Rating:
# justCTF that's not crypto Write Up
## Details:
Points: 500
Jeopardy style CTF
Category: Reversing
## Write up:
This challenge gave me a .pyc file so I knew that I would need to use uncompyle:
``` python
uncompyle6 checker.pyc
# uncompyle6 version 3.7.4
# Python bytecode 3.6 (3379)
# Decompiled from: Python 3.8.6 (default, Sep 25 2020, 09:36:53)
# [GCC 10.2.0]
# Embedded file name: checker.py
# Compiled at: 2021-01-30 10:41:40
# Size of source mod 2**32: 50109 bytes
from random import randint
def make_correct_array(s):
from itertools import accumulate
s = map(ord, s)
s = accumulate(s)
return [x * 69684751861829721459380039 for x in s]
def validate(a, xs):
def poly(a, x):
value = 0
for ai in a:
value *= x
value += ai
return value
if len(a) != len(xs) + 1:
return False
else:
for x in xs:
value = poly(a, x)
if value != 24196561:
return False
return True
if __name__ == '__main__':
a = [...]
a = [ai * 4919 for ai in a]
flag_str = input('flag: ').strip()
flag = make_correct_array(flag_str)
if validate(a, flag):
print('Yes, this is the flag!')
print(flag_str)
else:
print('Incorrect, sorry. :(')
# okay decompiling checker.pyc
```
The array (a) was massive so I shortened with ..., After seeing this I copied the python and put it in a file.

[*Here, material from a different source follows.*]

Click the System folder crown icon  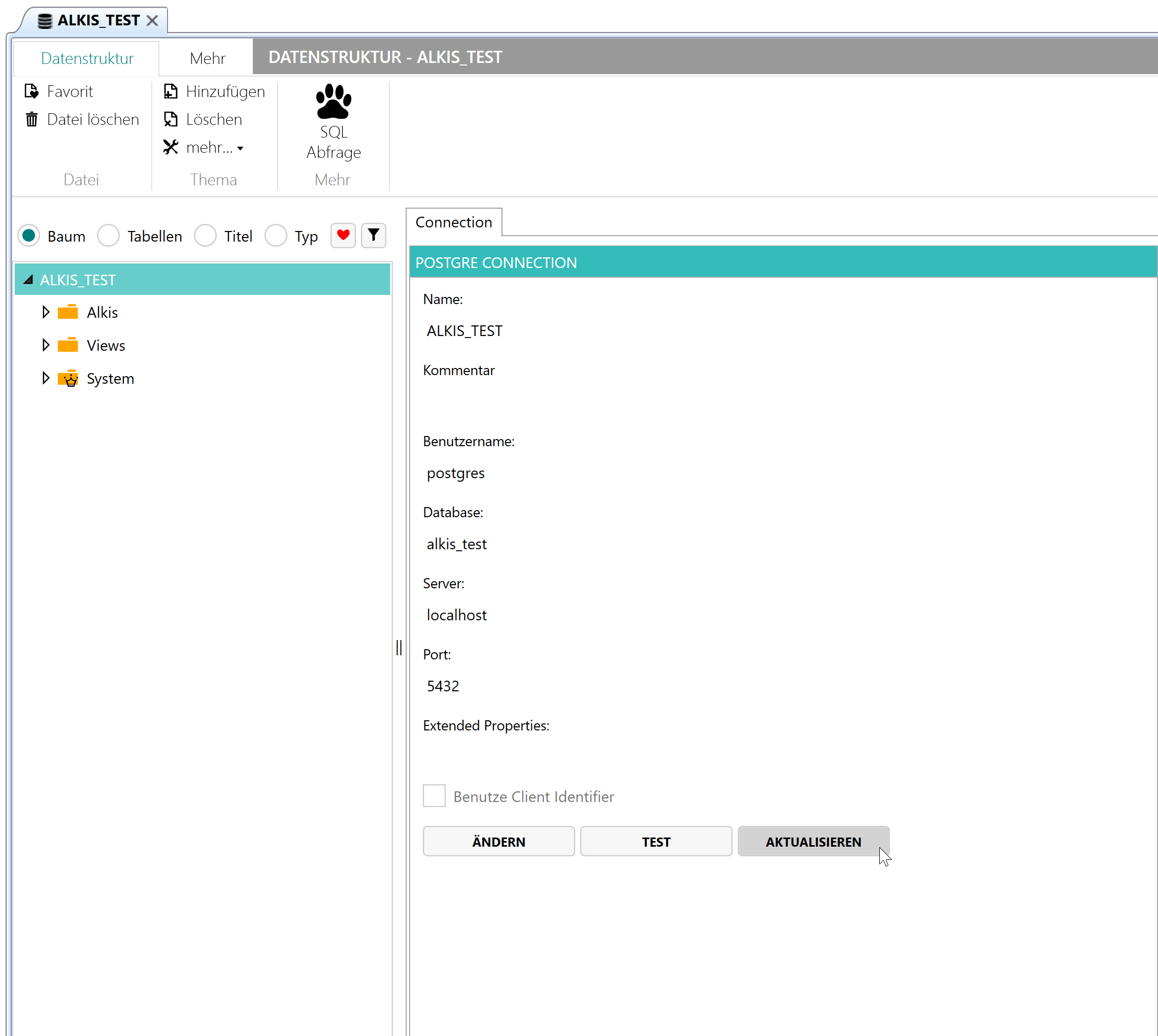pyautogui.click(x=69, y=379)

I ran a few tests and found out that a had a length of 58. Looking into the validate function I saw that this meant that the flag would need to be 57 characters long.
I then decided that my best course of action would be to simply use the python code to semi-brute force the correct values:
``` python
from random import randint
def make_correct_array(s):
from itertools import accumulate
s = map(ord, s)
s = accumulate(s)
return [x * 69684751861829721459380039 for x in s]
def validate(a, xs):
def poly(a, x):
value = 0
for ai in a:
value *= x
value += ai
return value
for x in xs:
value = poly(a, x)
if value != 24196561:
return False
return True
if __name__ == '__main__':
a = [...]
a = [ai * 4919 for ai in a]
flag_str = "justCTF{"
while len(flag_str) < 57:
i = 32
while i < 127:
print(flag_str + chr(i))
flag = make_correct_array(flag_str + chr(i))
if (validate(a, flag)):
print("correct: " + chr(i))
flag_str += chr(i)
i += 1
print(flag_str)
```
I had done some testing so I knew that first part of the flag was justCTF{ which was the flag format. I then modified the validate function so that it no longer cared about the length of the input and instead only checked if it was correct.
I then went through for the length of the flag and added each possible char to the end of the string and "hashed" the string using their equation. I then checked each combination until I got the correct character, at which point I went to the next one.
The program then spit out the following flag:
```
justCTF{this_is_very_simple_flag_afer_so_big_polynomails}
```